** Problem to work on **
Please rewrite the lines starting at the first one and ending at the line with "(112, 455).", both included, keeping the requests as they are but scaling each coordinate in the answers by 0.5 and rounding to whole numbers, with halves going up. Include only those lines, and leave out the pictures.

** Data supplied **
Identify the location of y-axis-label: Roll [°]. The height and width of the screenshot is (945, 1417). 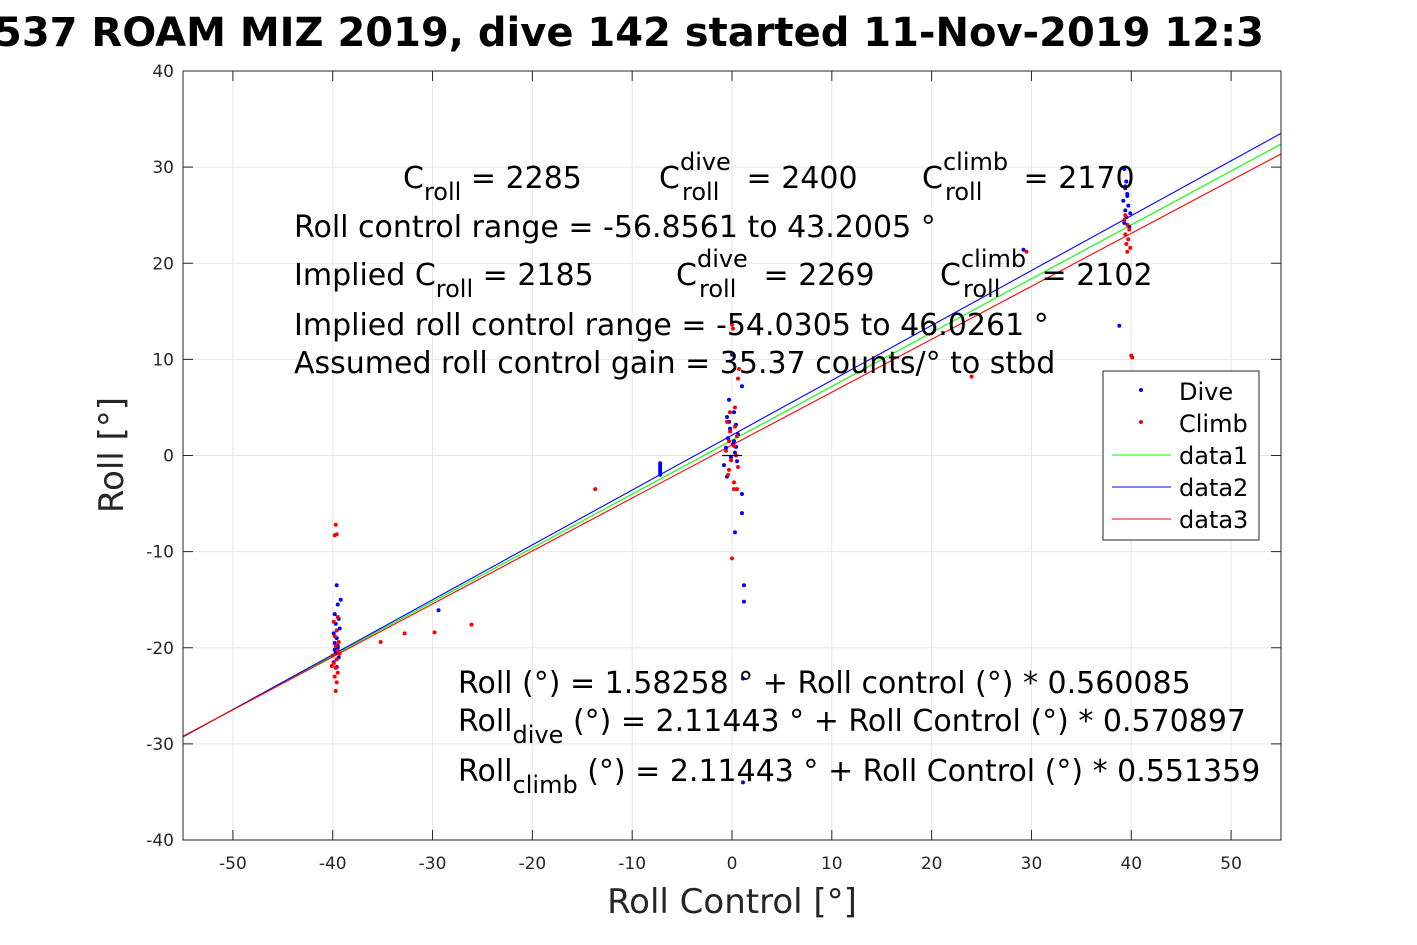
(112, 455).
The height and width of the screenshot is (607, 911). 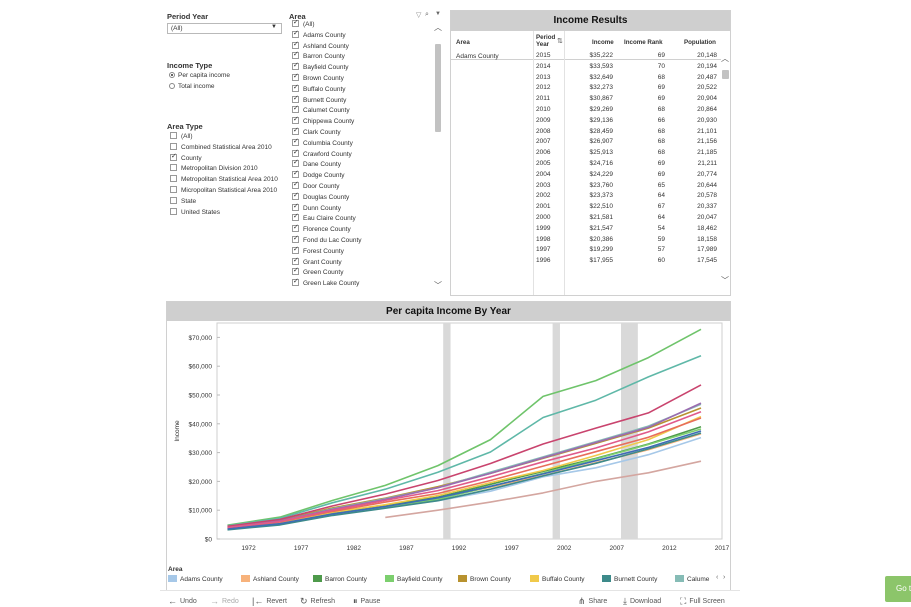 What do you see at coordinates (584, 230) in the screenshot?
I see `table-row: 1999 $21,547 54 18,462` at bounding box center [584, 230].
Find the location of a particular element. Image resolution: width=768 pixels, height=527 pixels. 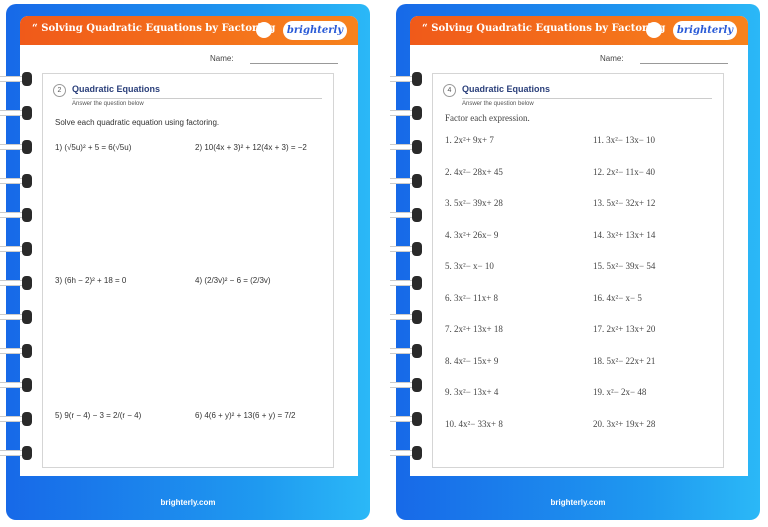

problem: 9. 3x²− 13x+ 4 is located at coordinates (472, 392).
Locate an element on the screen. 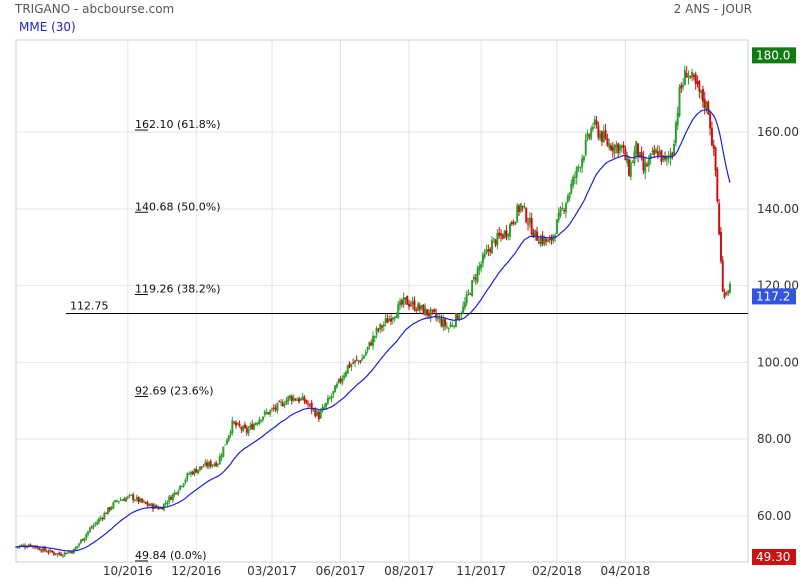  price-badge-last-text: 117.2 is located at coordinates (773, 296).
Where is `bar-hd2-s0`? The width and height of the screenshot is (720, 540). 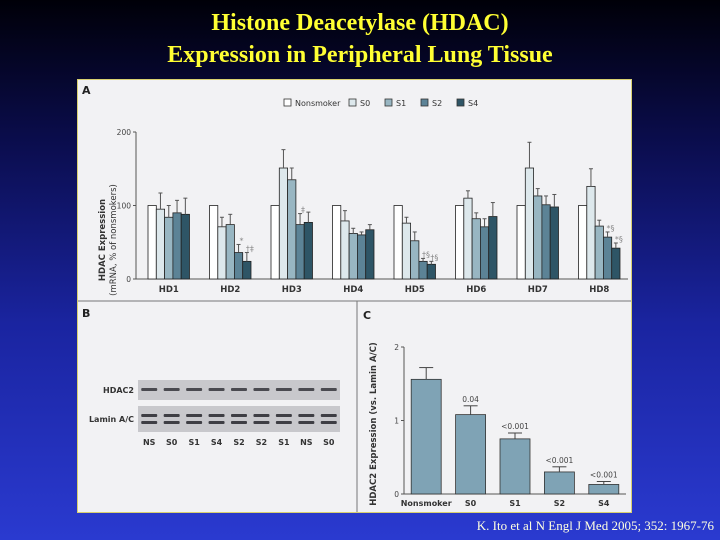 bar-hd2-s0 is located at coordinates (222, 253).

** Task output **
Identify the location of y-axis-label: Roll [°]. The height and width of the screenshot is (945, 1417). 
(56, 228).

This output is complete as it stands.